Copy the following records word for word, starting at the line that contains "The height and width of the screenshot is (484, 916)." and ending after the line that contains "Volume is located at coordinates (528, 304).".

======== LISTING

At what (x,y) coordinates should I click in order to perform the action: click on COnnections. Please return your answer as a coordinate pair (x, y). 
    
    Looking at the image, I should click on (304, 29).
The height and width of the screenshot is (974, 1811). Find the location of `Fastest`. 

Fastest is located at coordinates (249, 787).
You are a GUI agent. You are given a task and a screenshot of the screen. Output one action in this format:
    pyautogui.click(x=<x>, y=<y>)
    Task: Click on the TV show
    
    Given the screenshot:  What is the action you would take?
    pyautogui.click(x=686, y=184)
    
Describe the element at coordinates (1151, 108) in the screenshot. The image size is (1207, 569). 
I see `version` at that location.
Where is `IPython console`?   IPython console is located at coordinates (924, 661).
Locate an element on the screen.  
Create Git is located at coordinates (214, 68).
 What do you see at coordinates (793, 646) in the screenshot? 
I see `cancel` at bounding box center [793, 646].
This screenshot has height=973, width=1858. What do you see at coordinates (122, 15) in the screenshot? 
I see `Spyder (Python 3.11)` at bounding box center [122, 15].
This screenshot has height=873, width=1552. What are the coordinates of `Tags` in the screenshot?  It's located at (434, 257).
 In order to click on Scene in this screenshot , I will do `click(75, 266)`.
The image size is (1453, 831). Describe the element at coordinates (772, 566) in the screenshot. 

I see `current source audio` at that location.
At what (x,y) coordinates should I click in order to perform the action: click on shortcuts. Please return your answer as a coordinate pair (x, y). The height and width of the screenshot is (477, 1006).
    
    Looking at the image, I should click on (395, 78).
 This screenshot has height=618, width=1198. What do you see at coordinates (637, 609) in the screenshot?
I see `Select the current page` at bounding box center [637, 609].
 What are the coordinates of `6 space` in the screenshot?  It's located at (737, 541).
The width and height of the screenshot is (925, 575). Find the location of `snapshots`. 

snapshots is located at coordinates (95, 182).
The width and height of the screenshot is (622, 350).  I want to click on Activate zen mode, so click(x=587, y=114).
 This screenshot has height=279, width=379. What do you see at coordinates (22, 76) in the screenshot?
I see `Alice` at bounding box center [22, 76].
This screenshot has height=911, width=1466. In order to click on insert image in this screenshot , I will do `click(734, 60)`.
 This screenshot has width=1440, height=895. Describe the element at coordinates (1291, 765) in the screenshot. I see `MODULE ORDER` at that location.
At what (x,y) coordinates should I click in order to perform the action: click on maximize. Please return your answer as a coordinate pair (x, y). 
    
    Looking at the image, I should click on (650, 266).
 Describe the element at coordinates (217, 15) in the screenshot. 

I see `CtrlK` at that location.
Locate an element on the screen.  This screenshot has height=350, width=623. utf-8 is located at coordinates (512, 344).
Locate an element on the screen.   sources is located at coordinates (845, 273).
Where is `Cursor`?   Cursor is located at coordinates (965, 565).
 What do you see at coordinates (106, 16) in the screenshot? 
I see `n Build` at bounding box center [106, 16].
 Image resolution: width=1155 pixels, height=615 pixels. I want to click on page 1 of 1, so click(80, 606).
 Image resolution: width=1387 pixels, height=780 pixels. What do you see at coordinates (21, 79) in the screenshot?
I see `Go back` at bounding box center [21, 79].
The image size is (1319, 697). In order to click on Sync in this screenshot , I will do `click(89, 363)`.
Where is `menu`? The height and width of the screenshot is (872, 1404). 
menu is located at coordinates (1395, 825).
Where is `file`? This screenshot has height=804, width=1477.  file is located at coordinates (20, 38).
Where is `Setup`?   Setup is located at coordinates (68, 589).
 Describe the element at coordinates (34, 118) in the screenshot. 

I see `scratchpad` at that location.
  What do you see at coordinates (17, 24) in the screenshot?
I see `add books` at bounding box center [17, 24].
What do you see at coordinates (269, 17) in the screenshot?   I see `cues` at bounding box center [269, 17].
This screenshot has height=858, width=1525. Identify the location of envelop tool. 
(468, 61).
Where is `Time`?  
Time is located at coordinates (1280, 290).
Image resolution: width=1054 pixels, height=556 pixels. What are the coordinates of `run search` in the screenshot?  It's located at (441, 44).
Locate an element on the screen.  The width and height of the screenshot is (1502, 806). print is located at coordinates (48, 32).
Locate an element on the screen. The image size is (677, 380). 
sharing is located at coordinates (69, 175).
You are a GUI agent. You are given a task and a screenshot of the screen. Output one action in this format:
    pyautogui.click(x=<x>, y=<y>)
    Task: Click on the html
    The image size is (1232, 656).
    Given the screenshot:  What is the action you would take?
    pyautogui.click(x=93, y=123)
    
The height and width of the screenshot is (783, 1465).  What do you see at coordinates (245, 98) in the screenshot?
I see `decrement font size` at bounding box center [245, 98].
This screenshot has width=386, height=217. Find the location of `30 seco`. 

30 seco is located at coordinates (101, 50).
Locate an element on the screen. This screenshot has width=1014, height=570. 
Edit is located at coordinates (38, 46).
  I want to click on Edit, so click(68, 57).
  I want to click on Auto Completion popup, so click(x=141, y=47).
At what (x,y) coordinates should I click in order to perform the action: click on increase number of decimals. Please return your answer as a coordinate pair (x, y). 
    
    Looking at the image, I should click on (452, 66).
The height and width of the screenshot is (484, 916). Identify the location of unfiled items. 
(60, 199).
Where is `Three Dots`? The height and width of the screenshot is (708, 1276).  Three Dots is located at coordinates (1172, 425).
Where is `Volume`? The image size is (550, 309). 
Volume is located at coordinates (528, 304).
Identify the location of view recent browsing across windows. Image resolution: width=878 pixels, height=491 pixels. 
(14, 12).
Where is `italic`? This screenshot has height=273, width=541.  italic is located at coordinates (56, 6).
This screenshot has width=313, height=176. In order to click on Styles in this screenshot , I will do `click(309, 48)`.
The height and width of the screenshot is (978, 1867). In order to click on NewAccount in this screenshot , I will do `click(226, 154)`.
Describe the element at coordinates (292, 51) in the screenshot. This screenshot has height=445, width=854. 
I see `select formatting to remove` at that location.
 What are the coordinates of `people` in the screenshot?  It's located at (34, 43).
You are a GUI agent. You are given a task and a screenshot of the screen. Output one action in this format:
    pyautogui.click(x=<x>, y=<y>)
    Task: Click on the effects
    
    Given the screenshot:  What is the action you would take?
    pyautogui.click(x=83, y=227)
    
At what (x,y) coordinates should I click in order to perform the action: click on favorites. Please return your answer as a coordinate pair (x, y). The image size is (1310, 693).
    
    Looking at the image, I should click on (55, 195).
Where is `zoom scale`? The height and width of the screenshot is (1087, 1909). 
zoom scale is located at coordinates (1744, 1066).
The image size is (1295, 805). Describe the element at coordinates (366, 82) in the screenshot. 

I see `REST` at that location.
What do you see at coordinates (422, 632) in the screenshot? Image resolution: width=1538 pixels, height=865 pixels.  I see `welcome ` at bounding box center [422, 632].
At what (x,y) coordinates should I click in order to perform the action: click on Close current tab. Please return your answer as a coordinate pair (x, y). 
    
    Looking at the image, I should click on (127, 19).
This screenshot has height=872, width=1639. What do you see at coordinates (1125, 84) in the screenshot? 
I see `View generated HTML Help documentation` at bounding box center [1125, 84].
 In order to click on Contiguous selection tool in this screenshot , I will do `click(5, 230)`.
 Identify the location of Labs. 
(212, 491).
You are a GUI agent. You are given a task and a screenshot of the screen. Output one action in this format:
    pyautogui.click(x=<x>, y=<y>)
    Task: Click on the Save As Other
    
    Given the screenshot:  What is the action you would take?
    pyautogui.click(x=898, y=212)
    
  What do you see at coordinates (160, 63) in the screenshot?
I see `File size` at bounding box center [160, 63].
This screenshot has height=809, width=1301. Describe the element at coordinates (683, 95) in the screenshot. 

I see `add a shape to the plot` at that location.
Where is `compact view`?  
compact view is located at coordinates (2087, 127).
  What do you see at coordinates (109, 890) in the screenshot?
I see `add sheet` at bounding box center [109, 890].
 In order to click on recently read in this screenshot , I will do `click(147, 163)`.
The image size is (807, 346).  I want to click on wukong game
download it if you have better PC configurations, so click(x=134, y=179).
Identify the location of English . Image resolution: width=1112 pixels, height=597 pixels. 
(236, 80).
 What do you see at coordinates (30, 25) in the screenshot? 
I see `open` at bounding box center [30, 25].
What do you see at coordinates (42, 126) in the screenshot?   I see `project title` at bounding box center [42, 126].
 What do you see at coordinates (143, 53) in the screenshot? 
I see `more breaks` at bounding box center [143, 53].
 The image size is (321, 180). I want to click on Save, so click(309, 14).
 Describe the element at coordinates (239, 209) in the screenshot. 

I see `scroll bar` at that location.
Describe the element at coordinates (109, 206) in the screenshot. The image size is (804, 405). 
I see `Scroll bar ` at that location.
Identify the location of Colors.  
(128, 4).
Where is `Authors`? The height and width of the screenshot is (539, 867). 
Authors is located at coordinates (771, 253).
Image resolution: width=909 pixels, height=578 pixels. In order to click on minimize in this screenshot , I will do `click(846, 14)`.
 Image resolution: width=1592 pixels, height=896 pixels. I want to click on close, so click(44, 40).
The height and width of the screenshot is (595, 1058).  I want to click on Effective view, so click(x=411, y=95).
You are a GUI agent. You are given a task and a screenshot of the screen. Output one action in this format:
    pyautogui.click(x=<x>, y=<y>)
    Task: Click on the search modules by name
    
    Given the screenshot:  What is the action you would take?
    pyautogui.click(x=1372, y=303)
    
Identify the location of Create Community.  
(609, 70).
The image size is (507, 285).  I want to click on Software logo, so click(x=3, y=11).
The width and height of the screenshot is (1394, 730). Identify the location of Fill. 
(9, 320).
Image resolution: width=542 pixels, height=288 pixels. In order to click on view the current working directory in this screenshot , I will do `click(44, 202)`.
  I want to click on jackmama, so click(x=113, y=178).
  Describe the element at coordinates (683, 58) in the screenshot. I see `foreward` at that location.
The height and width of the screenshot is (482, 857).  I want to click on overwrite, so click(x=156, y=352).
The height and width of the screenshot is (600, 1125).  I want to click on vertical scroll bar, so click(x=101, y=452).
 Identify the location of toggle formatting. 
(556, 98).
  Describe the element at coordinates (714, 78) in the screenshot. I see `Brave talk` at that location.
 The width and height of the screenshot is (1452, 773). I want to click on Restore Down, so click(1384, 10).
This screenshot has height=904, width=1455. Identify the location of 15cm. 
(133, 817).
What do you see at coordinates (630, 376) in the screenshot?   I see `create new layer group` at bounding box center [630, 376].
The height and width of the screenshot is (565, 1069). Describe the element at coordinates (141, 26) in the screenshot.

================

### RESULT
The height and width of the screenshot is (484, 916). Identify the location of unfiled items. 
(60, 199).
Where is `Three Dots`? The height and width of the screenshot is (708, 1276).  Three Dots is located at coordinates (1172, 425).
Where is `Volume`? The image size is (550, 309). 
Volume is located at coordinates (528, 304).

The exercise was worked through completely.